A Practice Guide to Implementing ZK Proof Using Noir-Lang

Introduction

This is a beginner level introduction article for those who want to understand Zero Knowledge Proofs by building a small project without getting into the complected math behind it.

This article assumes you know basic bash operations, have a basic understanding of solidity and have used RemixIDE in the past to build and deploy smart contracts, that's it!

You can find the repository used for this tutorial here

Let's go!!

Assume a math teacher has taught matrix multiplication in his class and he wants to check if all his students are able to find the dot product of a simple 1x2 matrix.

Problem

Take any two one by two matrices, x and y and find their dot product.

Student 1:
x = [2,3]
y = [1,2]
solution = 8 ✅
// (2*1 + 3*2) = 8

Student 2:
x = [1,2]
y = [3,4]
solution = 12 ❌
// (2*1 + 3*2) = 11

But the teacher doesn't want to check each solution by his own, so he appoints a student to verify everyone's calculation.

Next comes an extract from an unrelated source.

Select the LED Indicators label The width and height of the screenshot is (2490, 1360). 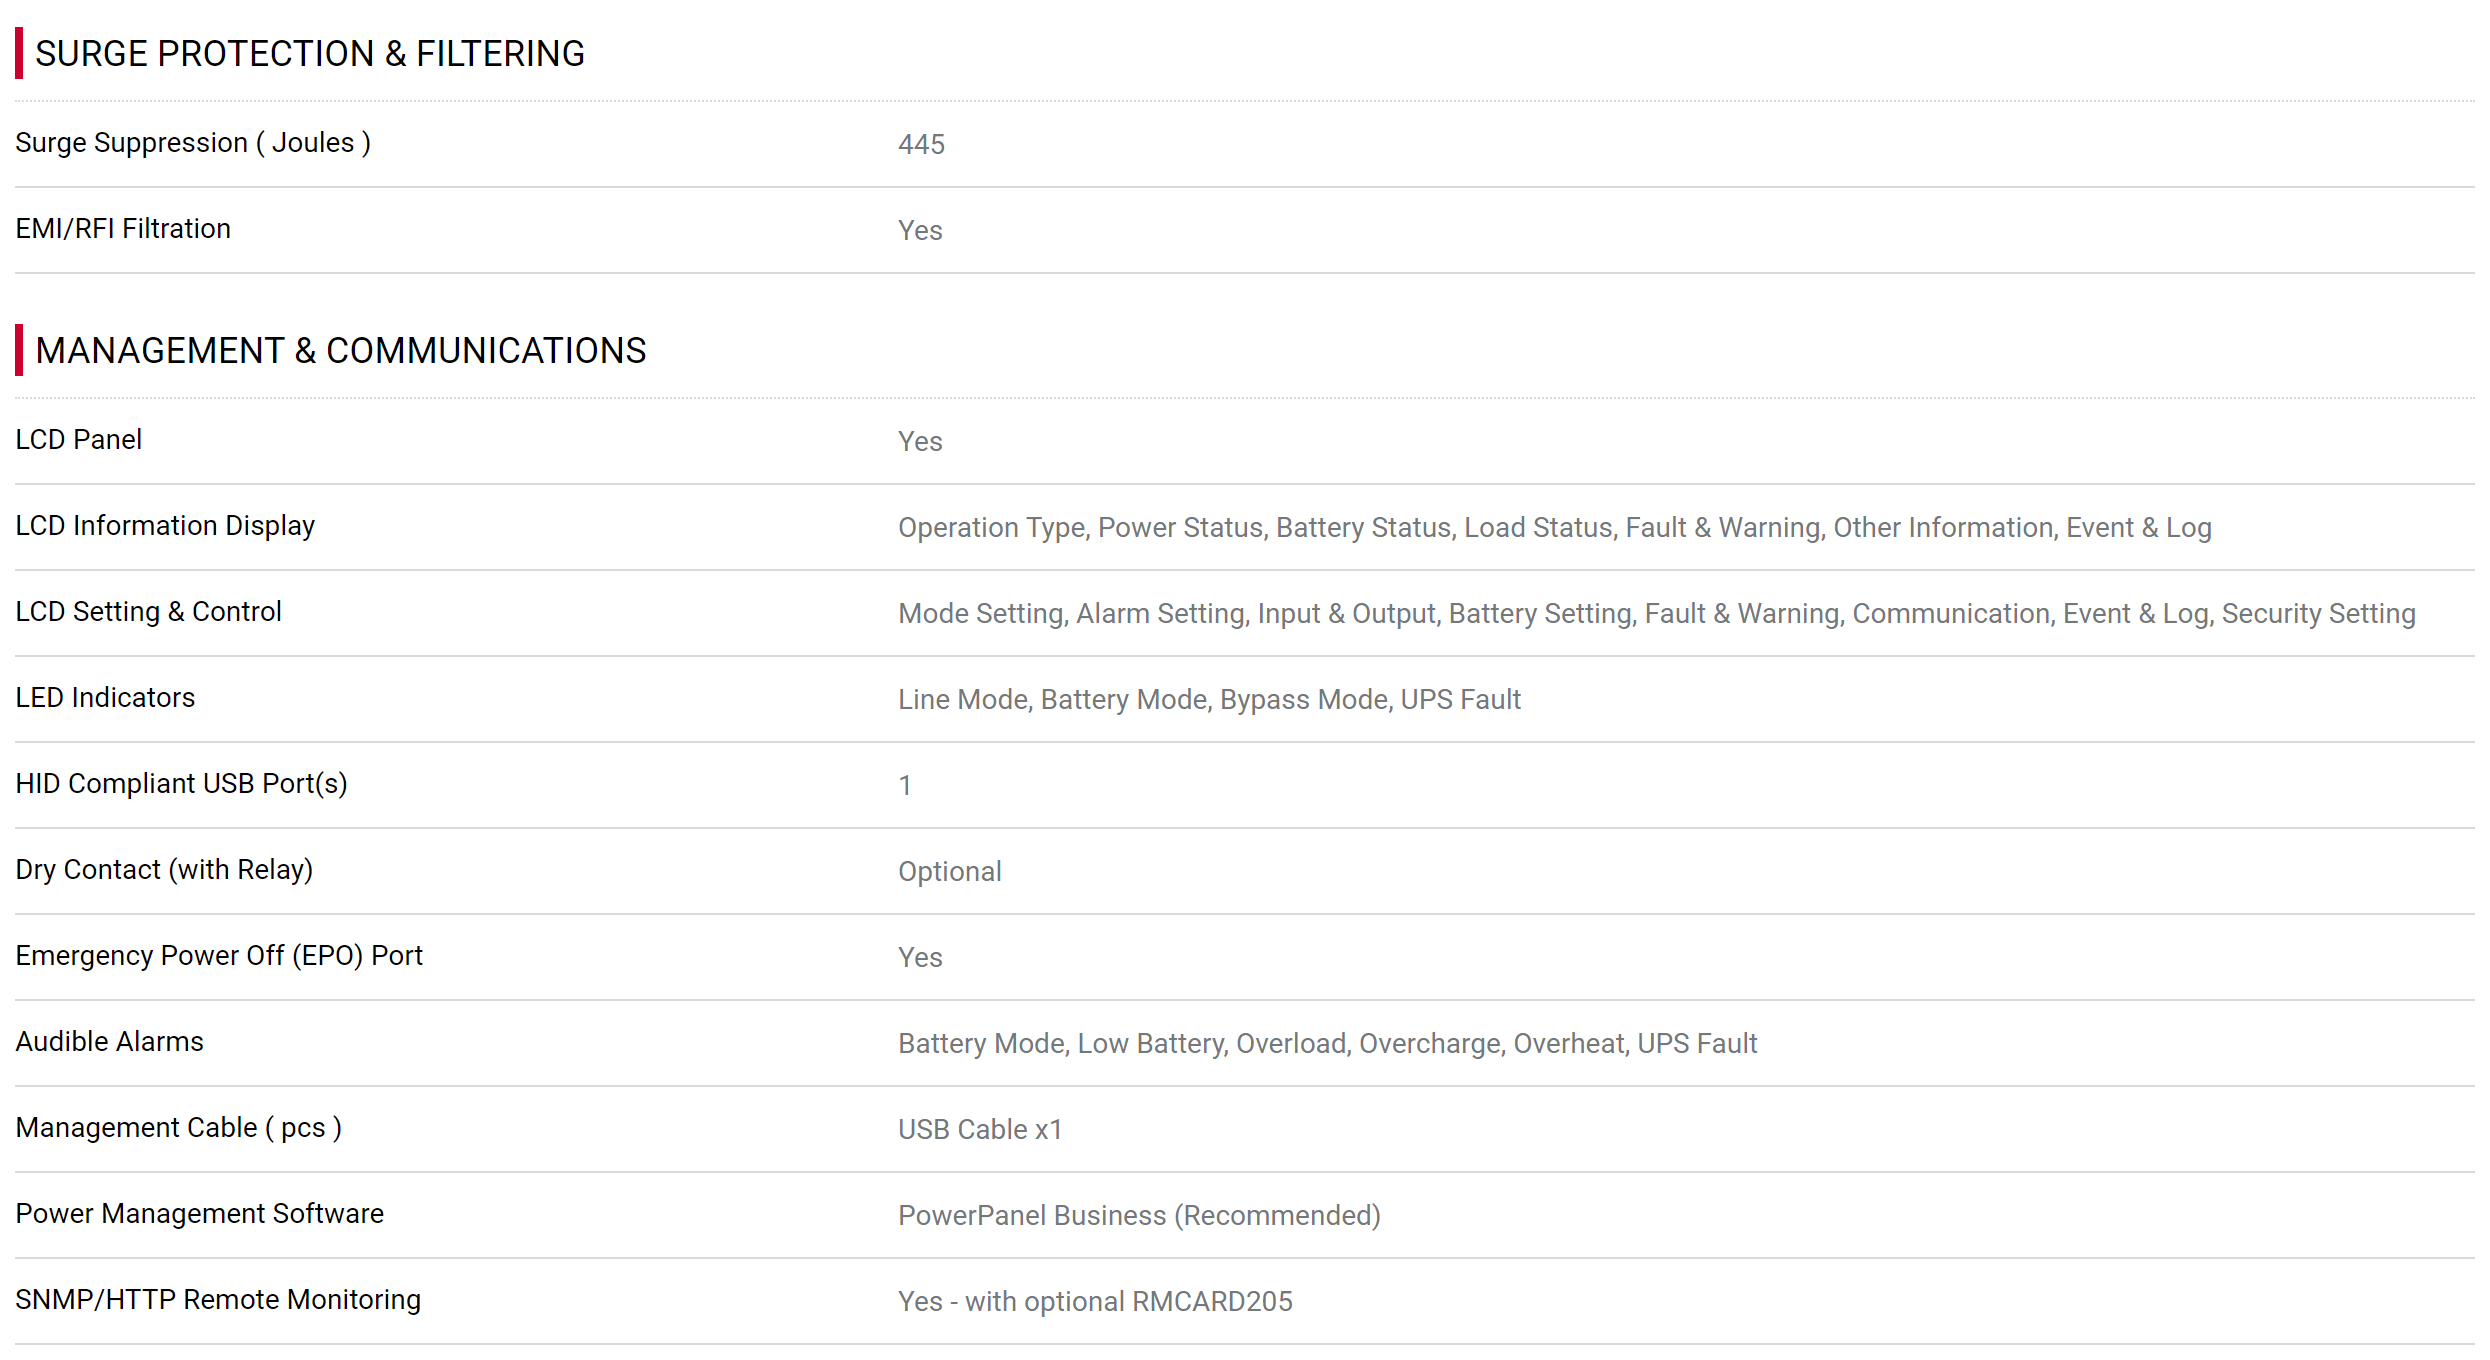pyautogui.click(x=105, y=698)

The math teacher is a ZKP buff and want's to undertake the task using Zero Knowledge Proofs such that:

• The verifier student should never ask for the actual matrices x and y or the solution from any student.
• All that the verifier can ask for is a proof which can not be calculated back into the original values of x, y and the solution
• From this proof, the verifier should be able to figure out if the calculation is correct or not.

Setup

We'll be using Noir-lang for the generation and verification of the proofs. Lets start with the installation

1. Install Noir and Nargo from your bash terminal

   curl -L https://raw.githubusercontent.com/noir-lang/noirup/main/install | bash
   

   Close the terminal, open another one, and run

   noirup
   

   Done, you should have the latest version working. You can check with nargo --version.

   Check the docs for other ways of installation

2. Create a directory and cd into it

   mkdir ~/mathHomeWork
   cd ~/mathHomeWork
   

3. Create a new nargo project

   nargo new dotProduct
   

   Similar to Rust, the folder houses src/main.nr and Nargo.toml that contains the source code and environmental options of your Noir program respectively.

Voila, this is all the setup we need to get going!!

Math Teacher

For now, take the role of the math teacher. You have to formulate the problem statement into a ZK Circuit.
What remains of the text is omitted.